12/07/2017 11:40 EST | Updated 12/07/2017 11:40 EST

Ending Boil-Water Advisories On First Nations Reserves To Cost $3.2B: Parliamentary Budget Officer

The report lays bare the dollars needed for Liberals to meet 2015 promise.

John Woods/CP
A boy from the Shoal Lake 40 First Nation sits on a bridge over a channel on June 25, 2015.

OTTAWA — The parliamentary budget officer estimates it will cost at least $3.2 billion in capital investment to bring First Nations water systems up to the standards of comparable non-Indigenous communities in order to eliminate boil-water advisories by 2020.

The spending watchdog's latest report estimates the cost of updating drinking water systems at $1.8 billion, with another $1.4 billion needed for wastewater treatment and annual operating and maintenance costs of $361 million — $218 million of which would be for drinking water alone.

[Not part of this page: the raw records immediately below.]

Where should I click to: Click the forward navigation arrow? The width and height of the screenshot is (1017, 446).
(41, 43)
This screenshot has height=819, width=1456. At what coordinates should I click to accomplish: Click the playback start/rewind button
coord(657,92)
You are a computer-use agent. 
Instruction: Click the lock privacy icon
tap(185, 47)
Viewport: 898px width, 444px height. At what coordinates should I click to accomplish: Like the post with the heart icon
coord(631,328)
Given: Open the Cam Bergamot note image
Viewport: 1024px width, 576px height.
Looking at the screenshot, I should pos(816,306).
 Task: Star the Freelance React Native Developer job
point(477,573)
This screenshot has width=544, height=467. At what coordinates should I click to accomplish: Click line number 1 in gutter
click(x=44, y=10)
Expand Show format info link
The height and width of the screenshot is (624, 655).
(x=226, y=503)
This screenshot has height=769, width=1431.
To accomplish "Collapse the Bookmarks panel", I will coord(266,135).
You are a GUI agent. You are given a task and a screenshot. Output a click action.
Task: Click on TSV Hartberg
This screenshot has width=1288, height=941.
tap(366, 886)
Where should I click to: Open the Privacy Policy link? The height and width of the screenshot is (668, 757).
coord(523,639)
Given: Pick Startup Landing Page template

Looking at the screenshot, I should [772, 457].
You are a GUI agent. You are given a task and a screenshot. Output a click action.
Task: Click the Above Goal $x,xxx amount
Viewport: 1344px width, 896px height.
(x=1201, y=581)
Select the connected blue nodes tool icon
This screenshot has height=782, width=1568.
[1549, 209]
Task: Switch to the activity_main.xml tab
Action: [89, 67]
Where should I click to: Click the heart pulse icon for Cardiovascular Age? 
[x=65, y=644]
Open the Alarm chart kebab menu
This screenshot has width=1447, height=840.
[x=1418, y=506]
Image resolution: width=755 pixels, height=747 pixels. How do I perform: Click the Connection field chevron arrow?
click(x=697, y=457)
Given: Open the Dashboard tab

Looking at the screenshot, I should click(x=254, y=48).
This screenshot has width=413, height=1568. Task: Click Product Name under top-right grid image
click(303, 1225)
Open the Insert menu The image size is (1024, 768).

The report lays bare the likely dollar figures necessary for the Liberal government to make good on its 2015 campaign promise to eliminate boil-water advisories on reserves within five years.

Grits spending 70 per cent of what's needed

So far, the number of long-term advisories on systems supported by Indigenous Affairs had dropped by just seven — from 77 to 70 — as of the end of July.

The PBO says the total spending by the federal government and others since 2011-12, combined with spending measures announced in the 2016 budget, can only cover 70 per cent of the total investment necessary.

The report cautions that its estimates are sensitive to assumptions about population growth and other demographic factors, as well as a variety of capital investment options.